* _原文_
/---
本篇文章参考:
Using TorchText with Your Own Datasets
部分细节可能会略作改动,代码注释尽数基于自己的理解。文章目的仅作个人领悟记录,并不完全是tutorial的翻译,可能并不适用所有初学者,但也可从中互相借鉴吸收参考。
接上篇:torchtext使用–Transformer的IMDB情感分析
这次将使用torchtext读取和处理自己的数据集,而不是运用内置的datasets.
这是这个系列最后一篇,作为torchtext的必要补充,剩余还有两篇补充的tutorial较为基础,了解即可。
看看数据长什么样
import glob
def find_file(path,tar):
return glob.glob("".join(["".join([path,"*."]),tar]))
files=find_file("data/",'json')
with open(files[0]) as f:
for line in f:
print(line)
{"name": "Craig", "location": "Finland", "age": 29, "quote": ["go", "baseball", "team", "!"]}
{"name": "Janet", "location": "Hong Kong", "age": 24, "quote": ["knowledge", "is", "great"]}
规整一点:
def text_name(path_):
(filepath, tempfilename) = os.path.split(path_)
(filename, extension) = os.path.splitext(tempfilename)
return filename
import json
import os
for i in range(len(files)):
with open(files[i]) as f:
name=text_name(files[i])
for line in f:
content=json.loads(line)
print(f'datasets : {name}, content : {content}')
datasets : test, content : {'name': 'Craig', 'location': 'Finland', 'age': 29, 'quote': ['go', 'baseball', 'team', '!']}
datasets : test, content : {'name': 'Janet', 'location': 'Hong Kong', 'age': 24, 'quote': ['knowledge', 'is', 'great']}
datasets : train, content : {'name': 'John', 'location': 'United Kingdom', 'age': 42, 'quote': ['i', 'love', 'the', 'united kingdom']}
datasets : train, content : {'name': 'Mary', 'location': 'United States', 'age': 36, 'quote': ['i', 'want', 'more', 'telescopes']}
datasets : valid, content : {'name': 'Fred', 'location': 'France', 'age': 21, 'quote': ['what', 'am', 'i', 'doing', '?']}
datasets : valid, content : {'name': 'Pauline', 'location': 'Canada', 'age': 44, 'quote': ['hello', 'world']}
接下来针对json的每一个属性构造一个Field:
from torchtext import data
from torchtext import datasets
T=lambda x:list(str(x))
NAME=data.Field()
LOCATION=data.Field()
AGE=data.Field(preprocessing=T)
QUOTE=data.Field()
field={'name':('n',NAME),'location':('p',LOCATION),'age':('gg',AGE),'quote':('q',QUOTE)}
上面这个field字典的意思就是json的每个属性应该用哪种Field处理,并且处理之后新的属性名是什么。eg.‘name’应该被NAME处理,且处理之后它将被重命名为’n’.后续构建iterator之后就可以用batch.n来访问
要注意,应该确保数据集中所有json对象的属性都有这个字典里包含的所有键(field含有的内容只能少于所有json,而不能大于)
\---
* _数据列表_
/---
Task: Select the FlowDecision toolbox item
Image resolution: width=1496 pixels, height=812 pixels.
\---
/---
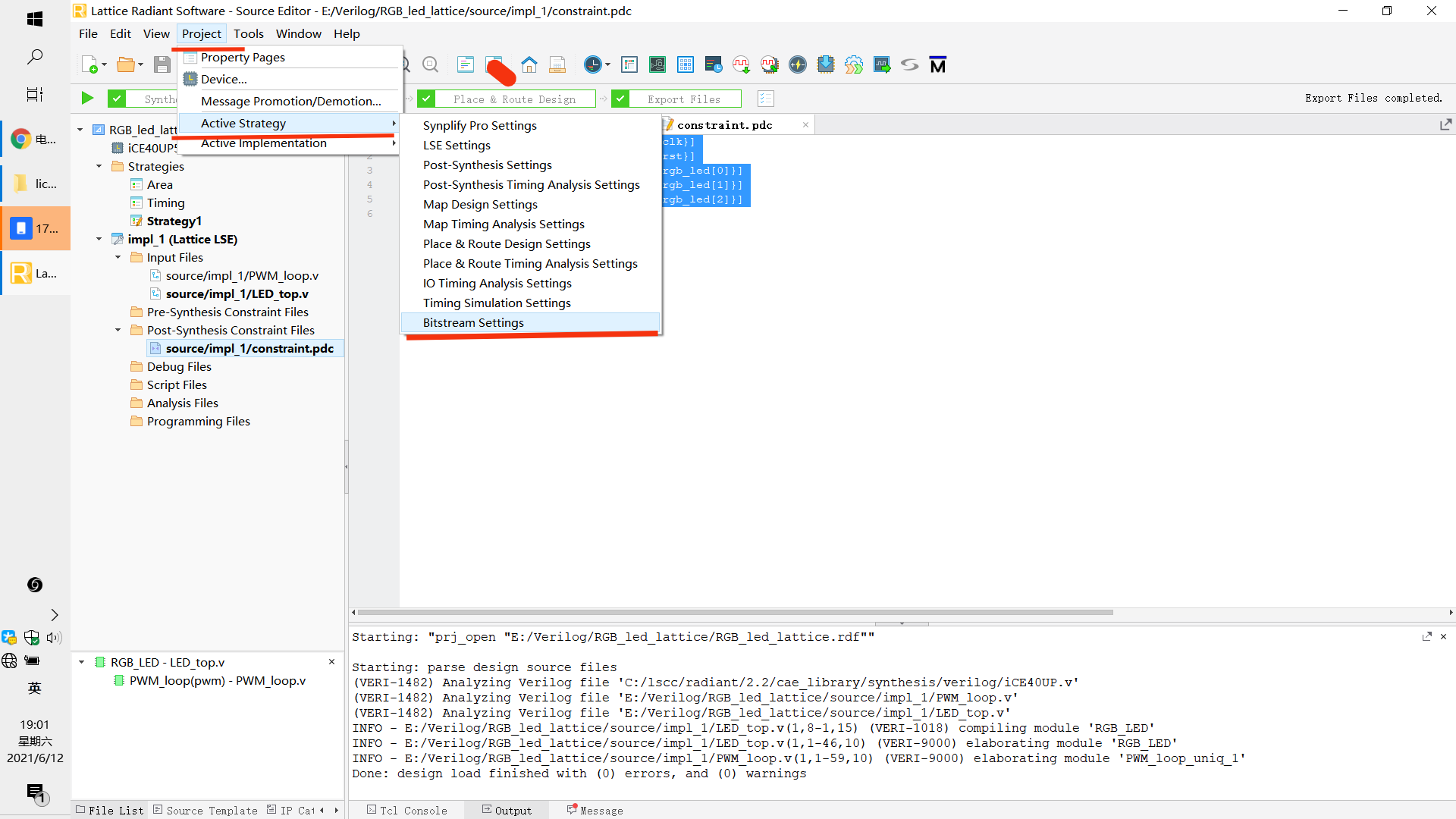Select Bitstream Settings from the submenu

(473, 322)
\---
/---
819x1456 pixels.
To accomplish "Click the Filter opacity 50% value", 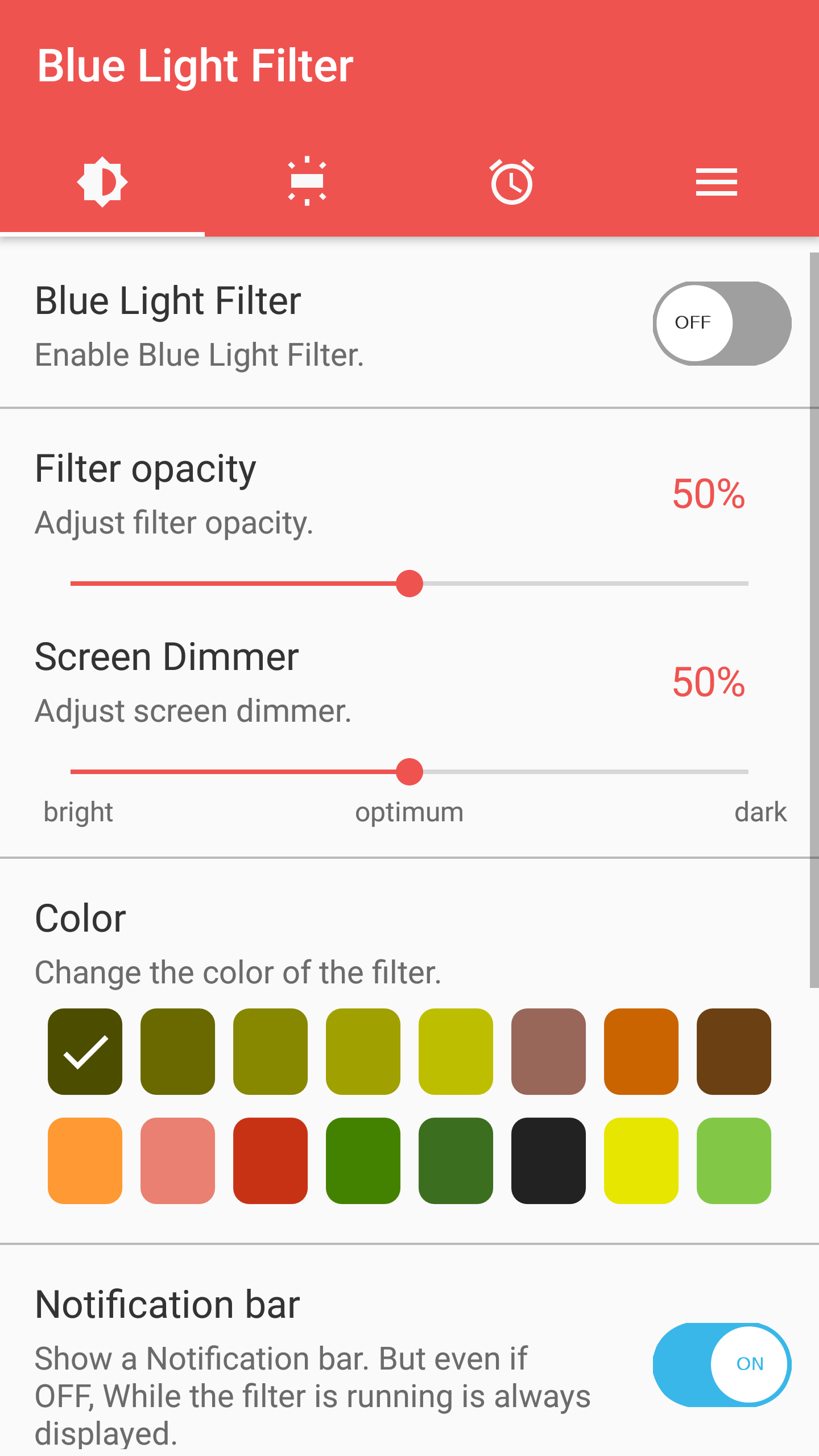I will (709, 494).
\---
* _问题描述_
请把原文中从“这是这个系列最后一篇,作为t”开始、到“print(line)”为止（包括这两处文字）的内容原样照抄下来。

* _正确输出_
这是这个系列最后一篇,作为torchtext的必要补充,剩余还有两篇补充的tutorial较为基础,了解即可。
看看数据长什么样
import glob
def find_file(path,tar):
return glob.glob("".join(["".join([path,"*."]),tar]))
files=find_file("data/",'json')
with open(files[0]) as f:
for line in f:
print(line)